Competing with loud St. Patrick's Day drinkers from above, JB Shorts 3 does well to hold the audience's attention for almost two hours. We are in the basement of Joshua Brooks, after all. I find this an odd venue choice especially as it is draughty and there are pillars obstructing the view from many seats. Its a good job we have sex addicts, policemen, monkeys and a recurring comb theme to distract us.
The writers shoot simple concepts straight from the hip; delivering them via punch lines, revelations and a twist or two. A boyfriend is chosen for Big Brother after sending in a video of him telling his fame-starved girlfriend that it is utter rubbish (I'm Mad Me). This is without a doubt part of the fun, though, as is the creative freedom to open the night with an 'election broadcast', Backlash, which draws us in with typical British complaints before ramping it up to disturbing levels. Chris Hannon, Anthony Crank and Victoria Brazier find a superb balance between 'I'm one of the people' smarm and over the top stereotyping.
Quixotry is fantastically directed by Chris Bridgman; two Scrabble champions circle a high table and the small space is used well to accommodate a lover's tiff to the side and a Heimlich manoeuvre to save a player from choking on tiles. However the mid-game soliloquies are a little unconvincing and I find some of the jokes a little too obvious. The performances in Truncheons and Blackberries provide gentle slapstick as two police officers try to hide a gun from their high flying 'Ma'am' and a nosey journalist but this offering still feels slight in comparison to the other plays.

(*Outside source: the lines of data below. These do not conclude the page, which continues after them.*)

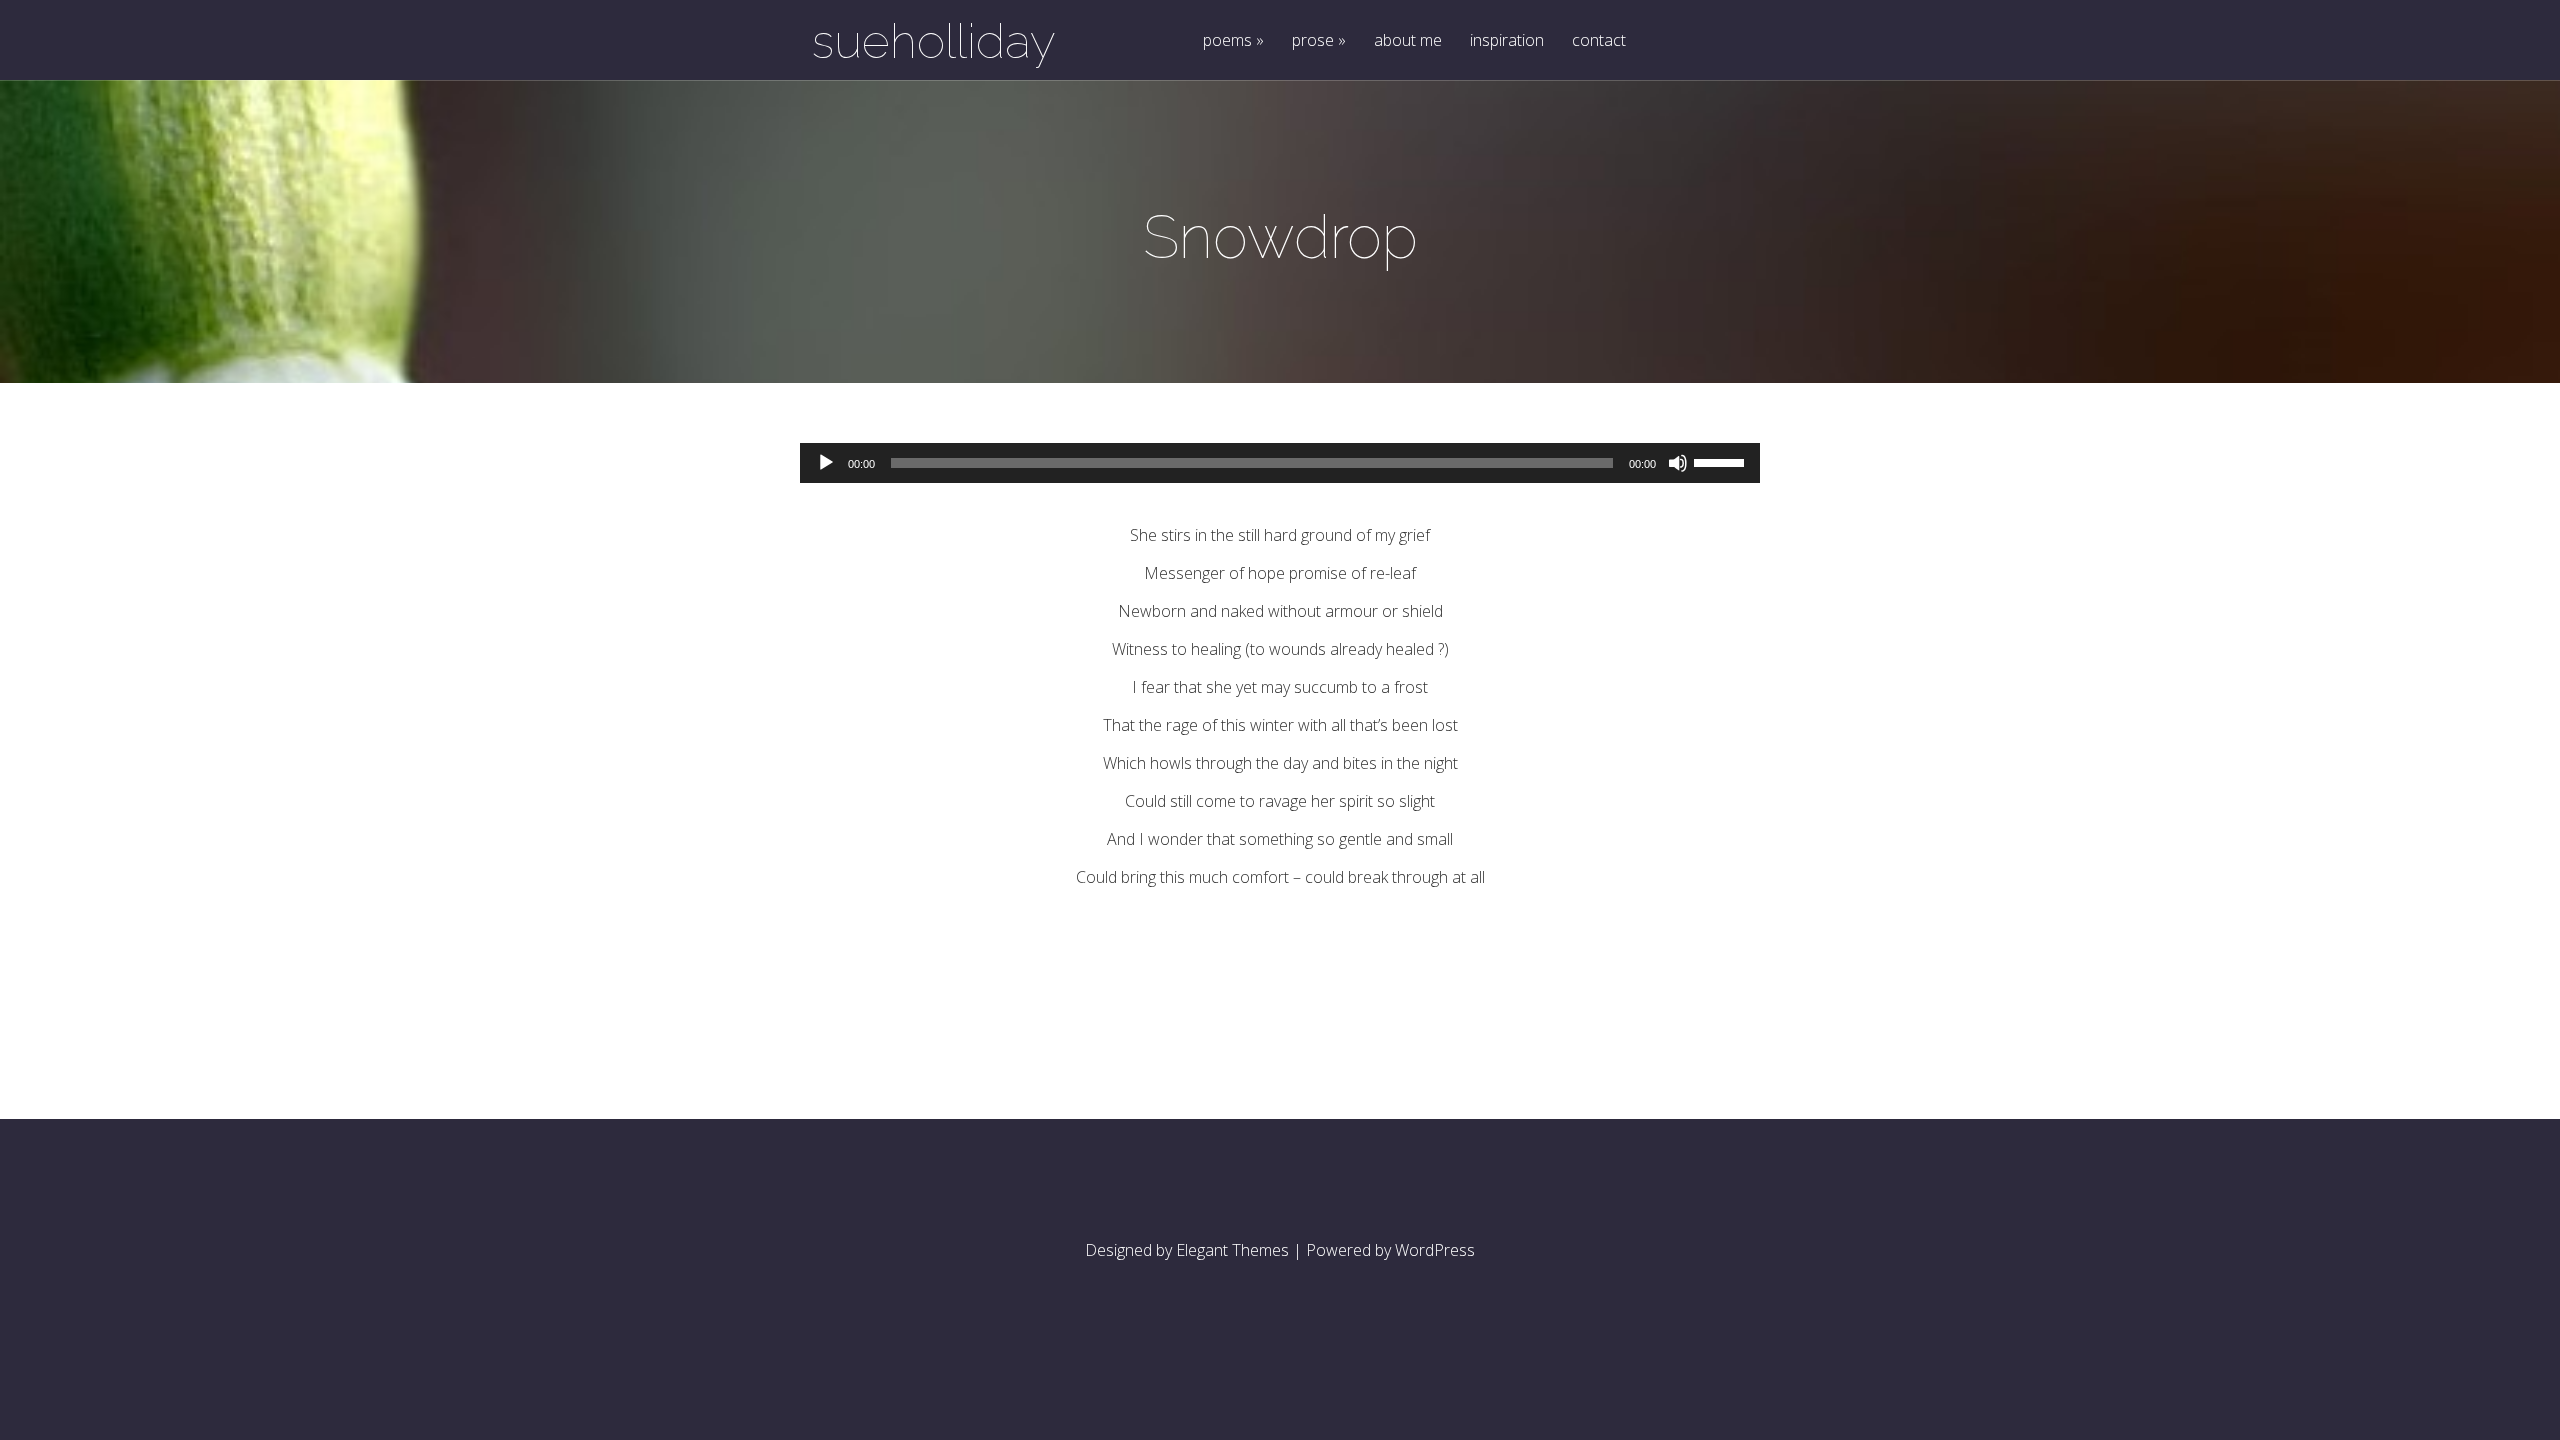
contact (1599, 41)
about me (1408, 41)
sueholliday (934, 41)
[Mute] (1678, 463)
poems (1227, 41)
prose (1313, 41)
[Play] (826, 463)
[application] (1280, 463)
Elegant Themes (1232, 1250)
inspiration (1507, 41)
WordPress (1435, 1250)
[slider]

Red S.H.A.G.G stickers are handed out by a Russell Brand wannabe during the interval preparing us for the play of the same name. We enter an arena of lude sexual innuendo and half-hearted confessions from sex addicts. There are some inspired lines, delivered with gusto: "My girlfriend had an affair with my boss. No chance of a promotion then" and "The sex was probably a bit rushed."
Shakespeare's Monkeys is my favourite piece of the night. A wonderful dramatic conceit from Reallife Theatre co-founder Trevor Suthers: what if an institute were testing whether monkeys really would come up with Shakespeare eventually but was faced with closure? Joanne Haydock, as the inspector, plays straight man to the slightly unhinged Mr. Elder (Liam Tims) and half-man, half-primate Mr. Monks (Antony Bessick). It leaves me scratching my head, asking what I had just witnessed, but I love every minute.
The energy that bounces off stage, the unabashed pop culture references and the natural performances of JB Shorts 3 prove that theatre doesn't have to be feather dusted and treated with reverence. It can be the start of a debate, a laughing fit or even a night out.